Information provided

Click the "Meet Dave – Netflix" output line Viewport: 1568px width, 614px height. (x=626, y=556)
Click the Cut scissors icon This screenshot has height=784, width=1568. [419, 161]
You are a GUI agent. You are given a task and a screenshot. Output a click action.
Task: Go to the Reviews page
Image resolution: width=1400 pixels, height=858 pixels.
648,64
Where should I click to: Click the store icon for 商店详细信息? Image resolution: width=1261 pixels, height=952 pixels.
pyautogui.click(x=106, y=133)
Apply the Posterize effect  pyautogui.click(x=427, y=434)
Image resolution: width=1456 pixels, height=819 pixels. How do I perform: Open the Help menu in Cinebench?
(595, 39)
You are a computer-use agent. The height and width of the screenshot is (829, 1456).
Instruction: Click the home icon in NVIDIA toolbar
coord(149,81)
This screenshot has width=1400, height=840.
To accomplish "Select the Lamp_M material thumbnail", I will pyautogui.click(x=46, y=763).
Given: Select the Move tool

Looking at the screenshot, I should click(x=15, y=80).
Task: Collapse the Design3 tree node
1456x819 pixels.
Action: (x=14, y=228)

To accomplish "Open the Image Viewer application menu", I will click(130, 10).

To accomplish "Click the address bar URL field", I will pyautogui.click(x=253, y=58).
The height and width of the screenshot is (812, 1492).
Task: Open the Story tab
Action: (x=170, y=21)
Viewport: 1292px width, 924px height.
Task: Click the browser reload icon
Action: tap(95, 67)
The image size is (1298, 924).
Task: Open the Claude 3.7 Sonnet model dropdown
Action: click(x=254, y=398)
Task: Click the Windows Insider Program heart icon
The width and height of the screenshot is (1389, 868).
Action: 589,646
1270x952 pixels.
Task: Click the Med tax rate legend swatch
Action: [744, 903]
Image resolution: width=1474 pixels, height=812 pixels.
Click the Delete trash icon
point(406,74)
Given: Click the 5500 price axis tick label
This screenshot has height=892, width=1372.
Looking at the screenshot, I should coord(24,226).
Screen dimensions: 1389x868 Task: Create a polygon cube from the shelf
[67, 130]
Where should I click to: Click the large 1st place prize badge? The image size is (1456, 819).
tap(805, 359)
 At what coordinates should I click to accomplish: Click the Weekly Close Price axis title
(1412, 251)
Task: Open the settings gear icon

Try it
Pull out all lines of the data with the string "agent".

Response to the task
You are a GUI agent. You are given a task and a screenshot. Output a click action.
You are a computer-use agent. The height and width of the screenshot is (829, 1456).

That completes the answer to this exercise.